▸ Stated goal 1
Translate this sentence from the TinyTorch instructor guide into Spanish: "The NBGrader integration is under active development."
▸ Stated goal 2
Pick up the TinyTorch instructor guide after its last line and write what comes next.

▸ Passage given
══════

👩‍🏫 TinyTorch Instructor Guide

Complete guide for teaching ML Systems Engineering with TinyTorch.

🎯 Course Overview

TinyTorch teaches ML systems engineering through building, not just using. Students construct a complete ML framework from tensors to transformers, understanding memory, performance, and scaling at each step.

🛠️ Instructor Setup

1. Initial Setup

bash

# Clone and setup
git clone https://github.com/harvard-edge/cs249r_book.git
cd cs249r_book/tinytorch

# Virtual environment (MANDATORY)
python -m venv .venv
source .venv/bin/activate

# Install with instructor tools
pip install -r requirements.txt
pip install nbgrader

# Setup grading infrastructure
tito nbgrader init

2. Verify Installation

bash

tito system health
# Should show all green checkmarks

tito nbgrader
# Should show available NBGrader commands

📝 Assignment Workflow

⚠️ Experimental Feature

The NBGrader integration is under active development. Use for testing only.

Using NBGrader via Tito

We provide tito nbgrader commands for grading workflows.

1. Prepare Assignments

bash

# Generate instructor version (with solutions)
tito nbgrader generate 01_tensor

# Create student version (solutions removed)
tito nbgrader release 01_tensor

# Student version will be in: assignments/release/01_tensor/

2. Distribute to Students

bash

# Option A: GitHub Classroom (recommended)
# 1. Create assignment repository from TinyTorch
# 2. Remove solutions from modules
# 3. Students clone and work

# Option B: Direct distribution
# Share the release/ directory contents

3. Collect Submissions

bash

# Collect all students
tito nbgrader collect 01_tensor

# Or specific student
tito nbgrader collect 01_tensor --student student_id

4. Auto-Grade

bash

# Grade all submissions
tito nbgrader autograde 01_tensor

# Grade specific student
tito nbgrader autograde 01_tensor --student student_id

5. Manual Review

bash

# Use NBGrader's formgrader for manual review
# This launches a web interface for:
# - Reviewing ML Systems question responses
# - Adding feedback comments
# - Adjusting auto-grades
nbgrader formgrader

6. Generate Feedback

bash

# Create feedback files for students
tito nbgrader feedback 01_tensor

7. Export Grades

bash

# Export grades report
tito nbgrader report

# Or specific module
tito nbgrader report --module 01_tensor

📊 Grading Components

Auto-Graded (70%)

Code implementation correctness
Test passing
Function signatures
Output validation

Manually Graded (30%)

ML Systems Thinking questions (3 per module)

══════

Element and text location data
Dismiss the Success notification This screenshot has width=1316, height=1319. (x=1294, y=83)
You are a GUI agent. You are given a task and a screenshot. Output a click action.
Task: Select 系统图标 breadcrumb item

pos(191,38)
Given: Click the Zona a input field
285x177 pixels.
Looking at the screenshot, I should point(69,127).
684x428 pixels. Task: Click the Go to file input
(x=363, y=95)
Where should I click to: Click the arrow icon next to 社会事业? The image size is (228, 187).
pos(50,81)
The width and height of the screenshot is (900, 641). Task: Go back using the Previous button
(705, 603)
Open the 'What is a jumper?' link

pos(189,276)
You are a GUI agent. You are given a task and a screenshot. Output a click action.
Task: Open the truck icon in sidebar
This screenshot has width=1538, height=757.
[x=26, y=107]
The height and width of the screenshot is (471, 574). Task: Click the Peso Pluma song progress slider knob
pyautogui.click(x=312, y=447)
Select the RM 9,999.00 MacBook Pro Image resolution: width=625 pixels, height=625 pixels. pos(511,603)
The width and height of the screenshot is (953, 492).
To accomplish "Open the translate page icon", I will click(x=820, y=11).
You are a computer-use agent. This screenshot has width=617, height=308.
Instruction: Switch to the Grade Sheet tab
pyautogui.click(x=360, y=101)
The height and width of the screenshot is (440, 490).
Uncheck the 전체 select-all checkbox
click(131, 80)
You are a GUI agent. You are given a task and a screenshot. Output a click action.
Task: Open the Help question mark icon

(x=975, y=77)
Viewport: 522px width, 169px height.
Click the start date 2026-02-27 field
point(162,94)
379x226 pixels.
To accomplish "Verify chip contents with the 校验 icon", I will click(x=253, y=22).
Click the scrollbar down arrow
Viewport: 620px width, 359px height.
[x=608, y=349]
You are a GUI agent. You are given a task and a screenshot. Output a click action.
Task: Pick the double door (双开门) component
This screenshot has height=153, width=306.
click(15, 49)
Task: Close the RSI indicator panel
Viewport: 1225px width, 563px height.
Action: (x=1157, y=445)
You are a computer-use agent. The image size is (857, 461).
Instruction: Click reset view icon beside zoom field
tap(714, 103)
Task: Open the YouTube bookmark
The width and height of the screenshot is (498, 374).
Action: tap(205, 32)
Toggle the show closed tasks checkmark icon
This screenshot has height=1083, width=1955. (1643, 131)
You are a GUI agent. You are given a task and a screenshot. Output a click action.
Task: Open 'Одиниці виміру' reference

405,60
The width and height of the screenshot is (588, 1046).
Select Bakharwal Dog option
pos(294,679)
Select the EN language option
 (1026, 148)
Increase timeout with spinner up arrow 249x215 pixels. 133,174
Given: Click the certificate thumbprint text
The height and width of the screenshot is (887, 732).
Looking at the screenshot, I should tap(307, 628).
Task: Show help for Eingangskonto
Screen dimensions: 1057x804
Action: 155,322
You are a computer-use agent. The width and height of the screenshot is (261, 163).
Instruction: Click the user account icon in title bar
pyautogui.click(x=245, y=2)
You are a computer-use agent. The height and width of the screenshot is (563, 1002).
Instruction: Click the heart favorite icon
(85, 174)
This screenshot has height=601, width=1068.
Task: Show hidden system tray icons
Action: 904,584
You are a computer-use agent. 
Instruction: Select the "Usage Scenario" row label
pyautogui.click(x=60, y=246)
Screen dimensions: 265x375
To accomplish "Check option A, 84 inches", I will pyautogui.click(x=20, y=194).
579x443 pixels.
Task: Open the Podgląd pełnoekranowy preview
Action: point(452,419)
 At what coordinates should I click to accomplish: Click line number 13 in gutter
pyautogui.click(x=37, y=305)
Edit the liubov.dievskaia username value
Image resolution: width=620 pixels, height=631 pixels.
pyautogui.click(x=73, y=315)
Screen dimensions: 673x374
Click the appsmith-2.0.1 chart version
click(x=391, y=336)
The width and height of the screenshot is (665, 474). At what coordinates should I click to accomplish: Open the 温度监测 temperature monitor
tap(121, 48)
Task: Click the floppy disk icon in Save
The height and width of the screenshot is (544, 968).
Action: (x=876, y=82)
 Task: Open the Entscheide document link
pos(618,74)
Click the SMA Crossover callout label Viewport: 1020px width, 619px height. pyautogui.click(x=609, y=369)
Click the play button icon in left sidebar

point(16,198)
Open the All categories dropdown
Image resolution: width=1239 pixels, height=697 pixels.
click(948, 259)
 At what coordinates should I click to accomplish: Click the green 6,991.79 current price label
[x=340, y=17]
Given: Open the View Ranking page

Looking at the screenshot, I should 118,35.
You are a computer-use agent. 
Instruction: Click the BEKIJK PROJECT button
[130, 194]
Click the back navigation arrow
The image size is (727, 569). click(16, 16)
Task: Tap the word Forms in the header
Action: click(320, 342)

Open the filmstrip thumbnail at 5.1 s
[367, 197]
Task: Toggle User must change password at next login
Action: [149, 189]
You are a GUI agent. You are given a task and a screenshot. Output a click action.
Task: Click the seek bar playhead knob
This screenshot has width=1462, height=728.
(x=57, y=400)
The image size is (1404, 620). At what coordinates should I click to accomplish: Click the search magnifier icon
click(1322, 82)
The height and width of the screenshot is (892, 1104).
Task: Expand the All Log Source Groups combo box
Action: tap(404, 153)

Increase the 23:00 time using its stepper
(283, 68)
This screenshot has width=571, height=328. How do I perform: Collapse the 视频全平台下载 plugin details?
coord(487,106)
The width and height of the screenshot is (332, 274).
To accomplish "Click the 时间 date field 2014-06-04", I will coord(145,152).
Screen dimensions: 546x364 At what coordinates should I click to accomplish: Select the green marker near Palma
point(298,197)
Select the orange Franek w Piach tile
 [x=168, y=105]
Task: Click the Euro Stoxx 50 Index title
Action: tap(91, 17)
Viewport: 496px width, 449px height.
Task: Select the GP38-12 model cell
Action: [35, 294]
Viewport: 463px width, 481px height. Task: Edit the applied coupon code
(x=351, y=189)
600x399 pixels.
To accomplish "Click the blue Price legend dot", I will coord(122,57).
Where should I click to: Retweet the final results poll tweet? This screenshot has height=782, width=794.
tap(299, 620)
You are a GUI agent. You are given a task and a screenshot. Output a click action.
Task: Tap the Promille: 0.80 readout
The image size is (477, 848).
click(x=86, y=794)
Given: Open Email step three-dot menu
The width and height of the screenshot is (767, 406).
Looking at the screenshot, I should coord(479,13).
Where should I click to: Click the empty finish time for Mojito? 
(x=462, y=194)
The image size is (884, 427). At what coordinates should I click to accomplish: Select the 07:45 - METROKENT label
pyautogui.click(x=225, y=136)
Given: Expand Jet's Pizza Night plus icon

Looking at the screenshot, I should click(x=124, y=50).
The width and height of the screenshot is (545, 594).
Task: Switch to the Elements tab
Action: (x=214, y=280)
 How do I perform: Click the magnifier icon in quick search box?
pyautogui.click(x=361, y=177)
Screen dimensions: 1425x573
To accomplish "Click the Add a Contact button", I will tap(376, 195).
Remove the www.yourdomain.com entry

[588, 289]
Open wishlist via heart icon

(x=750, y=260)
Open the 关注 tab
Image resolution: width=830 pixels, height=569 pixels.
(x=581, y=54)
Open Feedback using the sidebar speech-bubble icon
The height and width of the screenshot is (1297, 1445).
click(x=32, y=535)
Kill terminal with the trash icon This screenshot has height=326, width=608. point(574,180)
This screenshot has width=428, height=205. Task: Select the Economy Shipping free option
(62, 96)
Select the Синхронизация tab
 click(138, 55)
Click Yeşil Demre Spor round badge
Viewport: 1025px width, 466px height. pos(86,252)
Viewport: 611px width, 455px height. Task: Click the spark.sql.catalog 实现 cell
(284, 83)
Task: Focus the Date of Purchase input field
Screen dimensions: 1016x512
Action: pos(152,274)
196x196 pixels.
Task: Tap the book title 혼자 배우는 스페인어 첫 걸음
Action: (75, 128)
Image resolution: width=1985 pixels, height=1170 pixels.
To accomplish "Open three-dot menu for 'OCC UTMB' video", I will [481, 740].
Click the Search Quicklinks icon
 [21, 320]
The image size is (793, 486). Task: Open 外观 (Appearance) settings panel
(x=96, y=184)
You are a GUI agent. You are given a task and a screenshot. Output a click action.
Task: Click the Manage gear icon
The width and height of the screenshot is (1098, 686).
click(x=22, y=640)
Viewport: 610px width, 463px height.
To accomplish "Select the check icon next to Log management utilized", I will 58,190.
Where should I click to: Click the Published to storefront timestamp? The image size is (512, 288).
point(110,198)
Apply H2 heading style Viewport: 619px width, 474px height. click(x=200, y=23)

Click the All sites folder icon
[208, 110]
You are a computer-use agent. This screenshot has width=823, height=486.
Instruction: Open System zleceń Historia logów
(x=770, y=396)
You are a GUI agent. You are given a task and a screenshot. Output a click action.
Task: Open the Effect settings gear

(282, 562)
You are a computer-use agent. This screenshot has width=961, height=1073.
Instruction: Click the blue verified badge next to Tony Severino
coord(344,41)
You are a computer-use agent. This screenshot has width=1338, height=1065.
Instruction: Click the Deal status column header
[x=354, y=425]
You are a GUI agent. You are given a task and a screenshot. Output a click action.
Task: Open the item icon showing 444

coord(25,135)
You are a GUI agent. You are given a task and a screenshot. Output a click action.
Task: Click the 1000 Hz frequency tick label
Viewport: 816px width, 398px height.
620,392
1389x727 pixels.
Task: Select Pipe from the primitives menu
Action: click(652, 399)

══════

▸ Reply 1
La integración de NBGrader está en desarrollo activo.

▸ Reply 2
Each question: 10 points
Focus on understanding, not perfection

Grading Rubric for ML Systems Questions

Points	Criteria
9-10	Demonstrates deep understanding, references specific code, discusses systems implications
7-8	Good understanding, some code references, basic systems thinking
5-6	Surface understanding, generic response, limited systems perspective
3-4	Attempted but misses key concepts
0-2	No attempt or completely off-topic

What to Look For:

References to actual implemented code
Memory/performance analysis
Scaling considerations
Production system comparisons
Understanding of trade-offs

📋 Sample Solutions for Grading Calibration

This section provides sample solutions to help calibrate grading standards. Use these as reference points when evaluating student submissions.

Module 01: Tensor - Memory Footprint

Excellent Solution (9-10 points):

python

def memory_footprint(self):
    """Calculate tensor memory in bytes."""
    return self.data.nbytes

Why Excellent:

Concise and correct
Uses NumPy's built-in nbytes property
Clear docstring
Handles all tensor shapes correctly

Good Solution (7-8 points):

python

def memory_footprint(self):
    """Calculate memory usage."""
    return np.prod(self.data.shape) * self.data.dtype.itemsize

Why Good:

Correct implementation
Manually calculates (shows understanding)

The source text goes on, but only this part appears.